[Saved entries]

++++++++

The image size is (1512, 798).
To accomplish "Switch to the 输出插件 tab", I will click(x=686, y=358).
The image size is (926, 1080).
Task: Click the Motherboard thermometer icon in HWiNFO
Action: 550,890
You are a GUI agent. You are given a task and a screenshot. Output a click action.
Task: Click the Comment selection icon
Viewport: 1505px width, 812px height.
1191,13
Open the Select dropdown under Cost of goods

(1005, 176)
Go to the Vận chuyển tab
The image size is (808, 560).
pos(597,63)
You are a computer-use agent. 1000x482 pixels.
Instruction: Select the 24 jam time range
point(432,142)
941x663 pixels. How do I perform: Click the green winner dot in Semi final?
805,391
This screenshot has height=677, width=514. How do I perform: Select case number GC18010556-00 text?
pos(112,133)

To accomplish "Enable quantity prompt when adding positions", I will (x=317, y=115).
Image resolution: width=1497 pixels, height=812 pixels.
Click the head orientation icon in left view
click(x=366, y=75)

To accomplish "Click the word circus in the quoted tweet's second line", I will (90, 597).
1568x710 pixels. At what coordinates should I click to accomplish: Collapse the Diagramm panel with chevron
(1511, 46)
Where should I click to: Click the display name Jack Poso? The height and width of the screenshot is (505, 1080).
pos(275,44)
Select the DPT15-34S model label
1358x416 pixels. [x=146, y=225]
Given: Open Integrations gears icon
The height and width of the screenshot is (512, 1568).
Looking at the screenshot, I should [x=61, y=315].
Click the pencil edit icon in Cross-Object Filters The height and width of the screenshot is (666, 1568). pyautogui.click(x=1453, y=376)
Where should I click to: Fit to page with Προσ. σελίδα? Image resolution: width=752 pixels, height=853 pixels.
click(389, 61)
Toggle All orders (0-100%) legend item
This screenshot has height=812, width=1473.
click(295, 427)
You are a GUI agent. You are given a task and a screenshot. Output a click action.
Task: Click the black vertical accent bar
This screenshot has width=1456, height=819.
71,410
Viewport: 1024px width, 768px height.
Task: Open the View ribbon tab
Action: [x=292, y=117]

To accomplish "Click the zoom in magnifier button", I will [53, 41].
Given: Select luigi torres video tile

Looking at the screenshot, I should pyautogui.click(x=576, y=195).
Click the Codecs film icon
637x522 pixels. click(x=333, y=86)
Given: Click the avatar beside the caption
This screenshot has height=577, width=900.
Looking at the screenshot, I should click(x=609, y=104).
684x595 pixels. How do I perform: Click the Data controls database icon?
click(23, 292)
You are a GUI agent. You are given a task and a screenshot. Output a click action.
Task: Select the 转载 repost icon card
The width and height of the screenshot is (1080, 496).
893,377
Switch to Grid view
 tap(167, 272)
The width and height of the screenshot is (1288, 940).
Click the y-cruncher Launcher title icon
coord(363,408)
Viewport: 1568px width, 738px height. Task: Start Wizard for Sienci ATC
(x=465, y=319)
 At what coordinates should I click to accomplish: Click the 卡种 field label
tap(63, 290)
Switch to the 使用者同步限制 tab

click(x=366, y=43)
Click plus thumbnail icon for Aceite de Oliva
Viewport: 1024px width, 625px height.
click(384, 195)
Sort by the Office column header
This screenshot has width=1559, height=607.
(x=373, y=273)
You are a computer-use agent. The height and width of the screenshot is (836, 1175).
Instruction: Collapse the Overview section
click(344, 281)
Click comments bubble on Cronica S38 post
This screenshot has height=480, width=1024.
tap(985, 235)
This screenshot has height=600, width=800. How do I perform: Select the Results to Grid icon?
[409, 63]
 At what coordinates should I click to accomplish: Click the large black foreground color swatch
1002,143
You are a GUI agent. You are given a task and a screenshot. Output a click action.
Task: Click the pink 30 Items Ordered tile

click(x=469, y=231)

++++++++

◆ **REQUIRED WORK**: Your task is to repeat each of the records above exactly.

◆ **OUTPUT**:
The image size is (1512, 798).
To accomplish "Switch to the 输出插件 tab", I will click(x=686, y=358).
The image size is (926, 1080).
Task: Click the Motherboard thermometer icon in HWiNFO
Action: 550,890
You are a GUI agent. You are given a task and a screenshot. Output a click action.
Task: Click the Comment selection icon
Viewport: 1505px width, 812px height.
1191,13
Open the Select dropdown under Cost of goods

(1005, 176)
Go to the Vận chuyển tab
The image size is (808, 560).
pos(597,63)
You are a computer-use agent. 1000x482 pixels.
Instruction: Select the 24 jam time range
point(432,142)
941x663 pixels. How do I perform: Click the green winner dot in Semi final?
805,391
This screenshot has height=677, width=514. How do I perform: Select case number GC18010556-00 text?
pos(112,133)

To accomplish "Enable quantity prompt when adding positions", I will (x=317, y=115).
Image resolution: width=1497 pixels, height=812 pixels.
Click the head orientation icon in left view
click(x=366, y=75)

To accomplish "Click the word circus in the quoted tweet's second line", I will (90, 597).
1568x710 pixels. At what coordinates should I click to accomplish: Collapse the Diagramm panel with chevron
(1511, 46)
Where should I click to: Click the display name Jack Poso? The height and width of the screenshot is (505, 1080).
pos(275,44)
Select the DPT15-34S model label
1358x416 pixels. [x=146, y=225]
Given: Open Integrations gears icon
The height and width of the screenshot is (512, 1568).
Looking at the screenshot, I should [x=61, y=315].
Click the pencil edit icon in Cross-Object Filters The height and width of the screenshot is (666, 1568). pyautogui.click(x=1453, y=376)
Where should I click to: Fit to page with Προσ. σελίδα? Image resolution: width=752 pixels, height=853 pixels.
click(389, 61)
Toggle All orders (0-100%) legend item
This screenshot has height=812, width=1473.
click(295, 427)
You are a GUI agent. You are given a task and a screenshot. Output a click action.
Task: Click the black vertical accent bar
This screenshot has width=1456, height=819.
71,410
Viewport: 1024px width, 768px height.
Task: Open the View ribbon tab
Action: [x=292, y=117]

To accomplish "Click the zoom in magnifier button", I will [53, 41].
Given: Select luigi torres video tile

Looking at the screenshot, I should pyautogui.click(x=576, y=195).
Click the Codecs film icon
637x522 pixels. click(x=333, y=86)
Given: Click the avatar beside the caption
This screenshot has height=577, width=900.
Looking at the screenshot, I should click(x=609, y=104).
684x595 pixels. How do I perform: Click the Data controls database icon?
click(23, 292)
You are a GUI agent. You are given a task and a screenshot. Output a click action.
Task: Select the 转载 repost icon card
The width and height of the screenshot is (1080, 496).
893,377
Switch to Grid view
 tap(167, 272)
The width and height of the screenshot is (1288, 940).
Click the y-cruncher Launcher title icon
coord(363,408)
Viewport: 1568px width, 738px height. Task: Start Wizard for Sienci ATC
(x=465, y=319)
 At what coordinates should I click to accomplish: Click the 卡种 field label
tap(63, 290)
Switch to the 使用者同步限制 tab

click(x=366, y=43)
Click plus thumbnail icon for Aceite de Oliva
Viewport: 1024px width, 625px height.
click(384, 195)
Sort by the Office column header
This screenshot has width=1559, height=607.
(x=373, y=273)
You are a computer-use agent. The height and width of the screenshot is (836, 1175).
Instruction: Collapse the Overview section
click(344, 281)
Click comments bubble on Cronica S38 post
This screenshot has height=480, width=1024.
tap(985, 235)
This screenshot has height=600, width=800. How do I perform: Select the Results to Grid icon?
[409, 63]
 At what coordinates should I click to accomplish: Click the large black foreground color swatch
1002,143
You are a GUI agent. You are given a task and a screenshot. Output a click action.
Task: Click the pink 30 Items Ordered tile

click(x=469, y=231)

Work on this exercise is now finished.